To rebuild the files:
python build_poc.py --depth 20 --out poc_deep_d20.onnx
python build_poc.py --depth 20 --flat-control --out poc_flat_control_d20.onnx
Depth 22 is also useful if you want to see the scaling:
python build_poc.py --depth 22 --out poc_deep_d22.onnx
On my test box depth 22 produced a 3.9 KB file and took about 4.4 minutes to load.
What the model does
The model defines one local function, local:DeepF.
The function body contains one If node. Its then_branch contains one
more If. That branch contains one more If, and so on for the selected
depth. Each else_branch is just a one-node Identity graph.
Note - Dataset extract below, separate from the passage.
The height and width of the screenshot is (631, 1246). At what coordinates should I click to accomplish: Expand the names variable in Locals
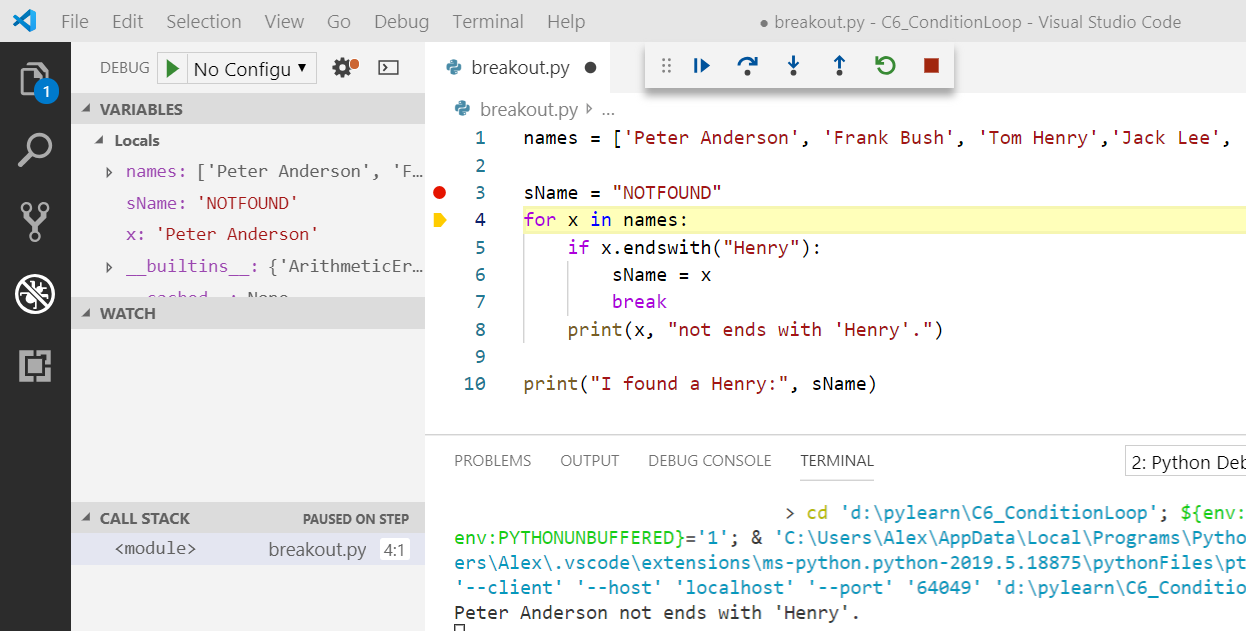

There is no recursive function call in the file. That matters because the
usual function-cycle check accepts it. onnx.checker accepts it as well.
The cost appears when ONNX Runtime resolves the graph and infers types for the nested subgraphs. Each extra level adds only a small amount of file size, but the load time roughly doubles.
Measurements
Measured with onnxruntime==1.26.0, onnx==1.21.0, Python 3.12, CPU
execution provider.
| depth | file size | load time | flat control | ratio |
|---|---|---|---|---|
| 16 | 2961 B | ~4.0 s | ~0.004 s | ~1010x |
| 18 | 3287 B | ~16.2 s | ~0.004 s | ~4061x |
| 20 | 3613 B | ~56.1 s | ~0.004 s | ~14099x |
| 22 | 3939 B | ~262.3 s | ~0.004 s | ~65500x |
| 30 | 5243 B | stopped after 350 s | ~0.004 s | lower bound only |
The depth-30 run had not finished when I stopped it. Based on the depth 20 to 22 jump, it is in the many-hours-per-load range.
There is a parser ceiling eventually. Very deep models hit protobuf's
upb_DecodeOptions_MaxDepth somewhere between depth 30 and depth 50. The
bug is not literally unbounded, but the depth that still parses is already
enough for minutes to hours of CPU per load.
Threading check
I also checked whether more ORT threads make session creation faster. They do not.
intra_op_num_threads |
inter_op_num_threads |
depth-20 load |
|---|---|---|
| 1 | 1 | 66.4 s |
| 4 | 4 | 65.5 s |
| 8 | 8 | 66.3 s |
The thread pools are for compute work during sess.run(). This issue is in
session construction, before inference starts, and it runs on the calling
thread.
Impact
Any service that accepts an ONNX file and calls
onnxruntime.InferenceSession(path_or_bytes) before applying a time limit is
exposed.
The load happens before sess.run(), so a service can spend the CPU time
even if it never runs inference. Retrying the same file repeats the cost.
Multiple worker processes can be pinned at the same time by submitting
multiple small files.
This is a denial-of-service issue. I did not see memory corruption, code execution, or a crash. The runtime eventually returns a session; it just takes a long time.
Fix idea
The slow cycle is:
Graph::Resolve
-> Graph::VerifyNodeAndOpMatch
-> Graph::PerformTypeAndShapeInferencing
-> Graph::InferAndVerifySubgraphTypes
-> GraphInferencerImpl::doInferencing
-> onnx::IfInferenceFunction
-> nested If subgraph
The direct fix is to cap subgraph nesting depth, or cap total inference work
inside one Graph::Resolve call. The cap needs to be below 20 to stop this
test case in practice. A limit in the 8 to 16 range keeps the measured load
time in seconds and should still be well above normal ONNX control-flow
models.
Adding the same depth check to onnx.checker would also help, because then
services could reject the file before it reaches ONNX Runtime.
Versions tested
| Component | Version |
|---|---|
onnx |
1.21.0 |
onnxruntime |
1.26.0 |
numpy |
2.x |
| Python | 3.12 |
| OS / CPU | Windows and Linux x86_64 |
Older onnxruntime builds reproduce the same bug class with smaller
absolute timings. The latest stable wheel was used for the numbers above.